You can answer all the queries offline in $$$O(n + q + m \log m)$$$ ($$$m$$$ is the length of the array).

• Visit the nodes in order of tin.
• Maintain a list of ancestors of the current node. Each node is added and removed from the list of ancestors exactly once. (Note: in the final implementation you don't need to store this list explicitly)
• Maintain a set which contains the $$$i$$$ such that $$$a_i$$$ is an ancestor of the current node. Then, you can answer queries using lower_bound.
• Every time you add / remove a node from the list of ancestors, insert / erase the corresponding $$$i$$$ in the set.

Online $$$O((n + q + m) \log^2{n})$$$ solution:

The key idea is the same as TheScrasse's solution: We query on ancestors and check if some ancestor lies within given range, instead of querying on the range in the original array and checking if some ancestor lies in that range.

Firstly, let us solve the following subproblem: Given an array $$$a$$$ of length $$$n$$$, answer queries "does there lie some element having value in range $$$[L, R]$$$ in prefix of length $$$x$$$?"

The first thought that comes to your mind is probably merge sort tree, which can answer these queries in $$$O(\log^2{n})$$$, but we can do better than this by exploiting the fact that all the queried ranges of indices are prefixes of the form $$$[1, x]$$$.

So, let us build another array $$$b$$$, such that $$$b$$$ contains each number from $$$1$$$ to $$$n$$$ once, and $$$a_{b_i} \leq a_{b_{i + 1}}$$$ (ie. sort $$$a$$$ by $$$a_i$$$ and store original index at each position instead of storing the value $$$a_i$$$). Now build a segment tree upon this array $$$b$$$, and now each query $$$(L, R, x)$$$ can be answered in the following way:

• Find the first position $$$P$$$ in $$$b$$$ where $$$a_{b_P} \geq L$$$, and last position $$$Q$$$ where $$$a_{b_Q} \leq R$$$. This can be done easily in $$$O(\log{n})$$$ using binary search.
• Simply query segment tree in range $$$[P, Q]$$$ for minimum and check if this minimum is $$$\leq x$$$. If yes, then their exists a value satisfying query constraints, otherwise there does not (because the minimum value is the position of the first element in $$$a$$$ whose value lies in the range $$$[L, R]$$$).

So we have learnt how to solve this subproblem in $$$O(\log{n})$$$ time per query.

Now let's think about how we can solve the original problem using hld. For each heavy path we will build the above described segment tree (the array $$$a$$$ is basically the indices in original array for nodes in the path, ordered by depth).

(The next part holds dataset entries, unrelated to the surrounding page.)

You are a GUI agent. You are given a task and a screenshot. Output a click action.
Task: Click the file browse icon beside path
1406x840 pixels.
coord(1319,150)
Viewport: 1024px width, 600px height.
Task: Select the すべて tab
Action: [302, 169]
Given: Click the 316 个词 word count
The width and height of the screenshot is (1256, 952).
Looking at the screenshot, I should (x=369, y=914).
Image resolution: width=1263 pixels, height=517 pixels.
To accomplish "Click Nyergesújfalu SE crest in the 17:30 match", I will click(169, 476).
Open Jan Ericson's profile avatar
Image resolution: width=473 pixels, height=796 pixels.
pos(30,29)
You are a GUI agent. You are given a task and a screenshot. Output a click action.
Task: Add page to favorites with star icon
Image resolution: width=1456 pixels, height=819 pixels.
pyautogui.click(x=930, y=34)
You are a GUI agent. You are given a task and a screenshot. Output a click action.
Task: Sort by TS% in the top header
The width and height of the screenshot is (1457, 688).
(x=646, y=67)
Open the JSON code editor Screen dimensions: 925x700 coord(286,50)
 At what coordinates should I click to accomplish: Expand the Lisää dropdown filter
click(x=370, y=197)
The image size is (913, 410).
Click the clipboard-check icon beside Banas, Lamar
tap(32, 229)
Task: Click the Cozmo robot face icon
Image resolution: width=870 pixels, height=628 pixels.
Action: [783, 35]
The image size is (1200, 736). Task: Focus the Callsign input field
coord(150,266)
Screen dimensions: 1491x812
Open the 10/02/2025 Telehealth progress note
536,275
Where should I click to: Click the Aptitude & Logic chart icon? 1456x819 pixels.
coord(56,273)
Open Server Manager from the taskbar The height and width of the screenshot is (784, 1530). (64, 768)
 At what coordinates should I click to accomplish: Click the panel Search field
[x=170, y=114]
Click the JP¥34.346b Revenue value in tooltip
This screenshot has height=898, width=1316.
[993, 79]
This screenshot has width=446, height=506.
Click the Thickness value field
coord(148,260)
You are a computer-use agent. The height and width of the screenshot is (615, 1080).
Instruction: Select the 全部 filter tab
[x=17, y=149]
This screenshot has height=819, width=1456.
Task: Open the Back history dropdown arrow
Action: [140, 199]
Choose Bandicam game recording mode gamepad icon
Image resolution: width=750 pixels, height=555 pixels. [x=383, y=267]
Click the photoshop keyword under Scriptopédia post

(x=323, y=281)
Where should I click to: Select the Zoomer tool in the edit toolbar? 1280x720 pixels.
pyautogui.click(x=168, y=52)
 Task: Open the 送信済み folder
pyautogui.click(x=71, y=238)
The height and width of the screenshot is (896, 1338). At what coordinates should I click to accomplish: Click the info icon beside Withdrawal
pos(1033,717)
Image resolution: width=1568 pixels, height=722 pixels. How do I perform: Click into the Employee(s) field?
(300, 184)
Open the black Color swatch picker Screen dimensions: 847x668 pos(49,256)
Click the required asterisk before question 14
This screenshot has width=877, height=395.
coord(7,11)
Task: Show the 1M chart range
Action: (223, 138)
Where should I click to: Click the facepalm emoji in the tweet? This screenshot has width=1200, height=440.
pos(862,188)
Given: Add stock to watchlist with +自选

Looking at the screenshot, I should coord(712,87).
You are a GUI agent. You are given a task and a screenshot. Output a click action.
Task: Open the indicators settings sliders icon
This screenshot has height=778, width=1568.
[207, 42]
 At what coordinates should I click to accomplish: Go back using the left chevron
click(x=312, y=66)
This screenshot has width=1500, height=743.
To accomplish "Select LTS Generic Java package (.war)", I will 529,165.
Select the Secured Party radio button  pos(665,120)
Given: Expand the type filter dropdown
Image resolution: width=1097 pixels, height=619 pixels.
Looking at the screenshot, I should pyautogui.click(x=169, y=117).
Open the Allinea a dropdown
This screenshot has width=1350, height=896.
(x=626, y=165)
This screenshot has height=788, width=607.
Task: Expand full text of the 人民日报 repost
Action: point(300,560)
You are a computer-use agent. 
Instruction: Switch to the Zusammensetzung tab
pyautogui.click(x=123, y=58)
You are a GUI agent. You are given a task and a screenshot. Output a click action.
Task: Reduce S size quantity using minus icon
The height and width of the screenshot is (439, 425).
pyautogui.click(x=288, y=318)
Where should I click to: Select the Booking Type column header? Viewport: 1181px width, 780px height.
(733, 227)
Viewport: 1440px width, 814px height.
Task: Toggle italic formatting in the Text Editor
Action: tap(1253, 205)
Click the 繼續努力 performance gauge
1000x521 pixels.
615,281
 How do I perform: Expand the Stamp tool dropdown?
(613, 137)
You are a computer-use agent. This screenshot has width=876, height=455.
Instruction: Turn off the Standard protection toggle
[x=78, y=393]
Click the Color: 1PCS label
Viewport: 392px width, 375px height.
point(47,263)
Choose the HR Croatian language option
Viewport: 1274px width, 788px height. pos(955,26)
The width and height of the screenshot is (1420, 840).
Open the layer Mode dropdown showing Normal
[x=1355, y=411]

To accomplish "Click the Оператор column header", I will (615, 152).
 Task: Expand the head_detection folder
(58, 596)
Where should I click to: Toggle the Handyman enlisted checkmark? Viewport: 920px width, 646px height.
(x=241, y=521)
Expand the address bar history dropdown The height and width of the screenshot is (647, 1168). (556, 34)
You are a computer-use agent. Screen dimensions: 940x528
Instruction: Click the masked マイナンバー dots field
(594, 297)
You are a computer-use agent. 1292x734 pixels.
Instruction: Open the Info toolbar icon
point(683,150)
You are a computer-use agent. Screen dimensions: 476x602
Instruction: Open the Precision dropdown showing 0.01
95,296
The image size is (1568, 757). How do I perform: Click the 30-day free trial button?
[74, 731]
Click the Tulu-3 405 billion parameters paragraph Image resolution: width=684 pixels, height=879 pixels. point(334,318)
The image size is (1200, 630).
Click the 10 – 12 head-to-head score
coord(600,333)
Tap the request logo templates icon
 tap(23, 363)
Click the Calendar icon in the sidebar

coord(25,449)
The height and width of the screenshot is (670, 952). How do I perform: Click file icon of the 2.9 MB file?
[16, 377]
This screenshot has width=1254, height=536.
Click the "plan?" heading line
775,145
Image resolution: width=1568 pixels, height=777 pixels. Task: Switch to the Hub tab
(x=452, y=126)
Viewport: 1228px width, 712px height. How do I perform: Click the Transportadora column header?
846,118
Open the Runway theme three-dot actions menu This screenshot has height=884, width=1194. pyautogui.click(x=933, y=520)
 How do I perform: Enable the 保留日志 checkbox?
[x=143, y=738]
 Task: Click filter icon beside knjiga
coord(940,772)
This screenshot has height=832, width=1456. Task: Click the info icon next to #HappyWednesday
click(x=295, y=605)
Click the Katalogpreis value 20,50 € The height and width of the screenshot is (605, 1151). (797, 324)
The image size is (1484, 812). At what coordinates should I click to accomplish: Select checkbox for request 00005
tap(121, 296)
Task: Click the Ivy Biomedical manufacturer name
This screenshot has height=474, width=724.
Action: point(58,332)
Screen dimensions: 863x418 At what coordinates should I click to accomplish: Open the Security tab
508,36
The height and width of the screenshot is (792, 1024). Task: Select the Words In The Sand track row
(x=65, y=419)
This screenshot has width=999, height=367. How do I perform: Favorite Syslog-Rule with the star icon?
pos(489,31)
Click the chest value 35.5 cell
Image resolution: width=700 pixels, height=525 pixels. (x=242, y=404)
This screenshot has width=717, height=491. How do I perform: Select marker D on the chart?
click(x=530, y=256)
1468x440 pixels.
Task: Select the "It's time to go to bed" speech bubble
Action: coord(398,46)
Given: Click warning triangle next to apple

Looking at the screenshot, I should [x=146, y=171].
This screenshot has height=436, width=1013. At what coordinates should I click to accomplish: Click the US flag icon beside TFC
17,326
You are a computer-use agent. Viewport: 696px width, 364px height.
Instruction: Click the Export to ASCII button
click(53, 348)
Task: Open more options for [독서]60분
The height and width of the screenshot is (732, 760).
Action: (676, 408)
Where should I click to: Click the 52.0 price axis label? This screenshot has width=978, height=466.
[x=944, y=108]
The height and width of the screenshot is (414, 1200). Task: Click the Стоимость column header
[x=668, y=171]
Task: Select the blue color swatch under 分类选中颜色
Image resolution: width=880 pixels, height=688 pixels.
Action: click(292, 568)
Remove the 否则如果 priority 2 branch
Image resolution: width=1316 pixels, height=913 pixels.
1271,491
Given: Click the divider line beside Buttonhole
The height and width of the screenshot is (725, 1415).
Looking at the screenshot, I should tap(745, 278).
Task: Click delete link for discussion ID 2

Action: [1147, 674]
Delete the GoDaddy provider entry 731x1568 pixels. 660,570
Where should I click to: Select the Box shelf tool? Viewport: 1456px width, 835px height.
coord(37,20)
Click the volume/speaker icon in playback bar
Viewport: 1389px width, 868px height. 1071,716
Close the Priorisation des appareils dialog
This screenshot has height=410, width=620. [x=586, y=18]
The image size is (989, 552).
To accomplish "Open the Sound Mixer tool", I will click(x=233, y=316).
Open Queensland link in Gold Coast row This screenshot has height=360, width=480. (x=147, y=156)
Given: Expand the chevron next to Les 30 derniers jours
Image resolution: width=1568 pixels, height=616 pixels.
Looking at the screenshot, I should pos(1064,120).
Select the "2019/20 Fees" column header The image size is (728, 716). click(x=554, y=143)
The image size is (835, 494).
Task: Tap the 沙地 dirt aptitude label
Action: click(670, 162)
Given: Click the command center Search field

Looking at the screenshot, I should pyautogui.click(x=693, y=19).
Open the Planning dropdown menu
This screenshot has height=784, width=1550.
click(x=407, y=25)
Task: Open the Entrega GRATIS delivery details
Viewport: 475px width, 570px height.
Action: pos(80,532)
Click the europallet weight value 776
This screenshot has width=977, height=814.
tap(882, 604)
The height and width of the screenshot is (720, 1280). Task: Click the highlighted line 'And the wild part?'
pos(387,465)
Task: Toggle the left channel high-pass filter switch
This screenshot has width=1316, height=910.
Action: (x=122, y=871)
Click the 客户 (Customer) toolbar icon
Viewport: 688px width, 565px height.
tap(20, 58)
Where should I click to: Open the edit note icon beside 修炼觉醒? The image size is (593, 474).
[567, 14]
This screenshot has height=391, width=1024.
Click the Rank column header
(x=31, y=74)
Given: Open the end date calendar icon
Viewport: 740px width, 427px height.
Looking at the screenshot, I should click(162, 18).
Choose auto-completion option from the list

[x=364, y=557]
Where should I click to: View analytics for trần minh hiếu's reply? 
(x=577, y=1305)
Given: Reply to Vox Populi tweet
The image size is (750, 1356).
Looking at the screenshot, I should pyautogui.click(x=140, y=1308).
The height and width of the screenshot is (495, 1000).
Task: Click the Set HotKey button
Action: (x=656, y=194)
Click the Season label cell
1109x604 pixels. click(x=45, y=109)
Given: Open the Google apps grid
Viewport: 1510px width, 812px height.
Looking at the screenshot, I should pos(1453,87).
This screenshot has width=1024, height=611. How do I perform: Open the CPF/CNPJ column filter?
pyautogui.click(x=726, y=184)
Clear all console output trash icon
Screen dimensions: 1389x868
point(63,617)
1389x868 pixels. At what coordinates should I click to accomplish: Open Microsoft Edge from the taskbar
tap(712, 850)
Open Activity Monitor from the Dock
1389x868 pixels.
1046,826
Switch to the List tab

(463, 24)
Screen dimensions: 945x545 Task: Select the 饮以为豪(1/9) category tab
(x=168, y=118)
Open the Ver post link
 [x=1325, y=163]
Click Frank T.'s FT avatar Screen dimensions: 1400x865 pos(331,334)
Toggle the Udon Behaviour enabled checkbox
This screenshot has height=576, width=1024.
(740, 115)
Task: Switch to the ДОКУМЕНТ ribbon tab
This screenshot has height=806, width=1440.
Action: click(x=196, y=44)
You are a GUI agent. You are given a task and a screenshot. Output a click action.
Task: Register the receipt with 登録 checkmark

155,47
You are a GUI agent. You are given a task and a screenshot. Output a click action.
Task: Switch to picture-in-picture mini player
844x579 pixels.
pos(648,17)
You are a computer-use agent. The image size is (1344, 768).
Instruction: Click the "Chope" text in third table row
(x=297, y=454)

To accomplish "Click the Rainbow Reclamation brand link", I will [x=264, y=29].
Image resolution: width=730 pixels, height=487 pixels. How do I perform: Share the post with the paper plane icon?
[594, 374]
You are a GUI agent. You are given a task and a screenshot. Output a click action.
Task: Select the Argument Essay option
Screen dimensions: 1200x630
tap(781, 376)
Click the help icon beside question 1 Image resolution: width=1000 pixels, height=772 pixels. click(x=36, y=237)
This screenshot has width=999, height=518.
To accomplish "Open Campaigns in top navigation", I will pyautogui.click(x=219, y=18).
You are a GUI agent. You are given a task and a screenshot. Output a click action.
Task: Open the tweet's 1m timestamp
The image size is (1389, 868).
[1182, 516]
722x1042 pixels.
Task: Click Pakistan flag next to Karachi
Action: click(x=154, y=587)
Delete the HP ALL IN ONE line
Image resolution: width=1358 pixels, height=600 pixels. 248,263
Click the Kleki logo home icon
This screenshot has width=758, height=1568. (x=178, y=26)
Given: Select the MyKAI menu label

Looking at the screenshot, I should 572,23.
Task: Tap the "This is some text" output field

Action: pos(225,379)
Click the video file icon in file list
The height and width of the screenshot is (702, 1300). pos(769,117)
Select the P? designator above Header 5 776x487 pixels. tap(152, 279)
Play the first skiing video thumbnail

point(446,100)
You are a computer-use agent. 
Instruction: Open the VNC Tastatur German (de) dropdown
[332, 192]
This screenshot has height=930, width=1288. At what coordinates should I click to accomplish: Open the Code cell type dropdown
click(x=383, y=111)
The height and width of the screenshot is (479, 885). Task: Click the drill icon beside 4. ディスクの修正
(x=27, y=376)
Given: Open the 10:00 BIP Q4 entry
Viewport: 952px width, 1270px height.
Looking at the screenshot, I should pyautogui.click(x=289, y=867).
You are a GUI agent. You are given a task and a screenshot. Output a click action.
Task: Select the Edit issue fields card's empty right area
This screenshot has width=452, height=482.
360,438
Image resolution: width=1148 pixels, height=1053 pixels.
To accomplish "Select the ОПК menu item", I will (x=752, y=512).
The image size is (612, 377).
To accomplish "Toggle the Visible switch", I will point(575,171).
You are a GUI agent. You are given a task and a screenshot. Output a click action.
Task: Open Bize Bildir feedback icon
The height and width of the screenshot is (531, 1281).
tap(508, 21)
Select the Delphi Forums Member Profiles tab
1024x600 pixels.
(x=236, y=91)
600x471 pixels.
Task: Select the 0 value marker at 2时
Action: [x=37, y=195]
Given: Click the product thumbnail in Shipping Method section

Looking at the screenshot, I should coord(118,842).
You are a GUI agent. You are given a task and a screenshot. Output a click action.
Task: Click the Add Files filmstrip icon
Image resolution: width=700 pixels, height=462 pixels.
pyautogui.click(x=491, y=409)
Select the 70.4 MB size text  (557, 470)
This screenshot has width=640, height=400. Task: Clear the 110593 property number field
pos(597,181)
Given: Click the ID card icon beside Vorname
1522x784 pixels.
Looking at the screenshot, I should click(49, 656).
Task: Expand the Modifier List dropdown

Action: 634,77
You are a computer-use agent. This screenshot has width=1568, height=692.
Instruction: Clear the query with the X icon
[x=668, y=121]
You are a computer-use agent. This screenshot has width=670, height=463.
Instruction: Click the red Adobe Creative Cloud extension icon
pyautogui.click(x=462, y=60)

How to answer some query $$$(L, R, v)$$$?

The path $$$[root, v]$$$ gets divided into $$$O(\log{n})$$$ heavy and light paths.

1. There are only $$$O(\log{n})$$$ light paths, so we can manually check in $$$O(1)$$$ for each of them.
2. For all heavy paths which lie completely within path $$$[root, v]$$$, simply query the corresponding segment tree for this path for value in range $$$[L, R]$$$, with prefix $$$x$$$ being the total length of the segment tree.
3. Lastly, there might be at most one heavy path which partially lies within path $$$[root, v]$$$, query this segment tree for value in range $$$[L, R]$$$, with prefix $$$x$$$ corresponding to the total number of elements in the segment tree associated with the prefix of the path which lies within $$$[root, v]$$$ (get this in $$$O(\log{n})$$$) using a set.

Therefore, each query is answered in $$$O(\log{n} + \log^2{n})$$$ time, and taking precomputation into account, we achieve a total time complexity of $$$O((n + q + m) \log^2{n})$$$.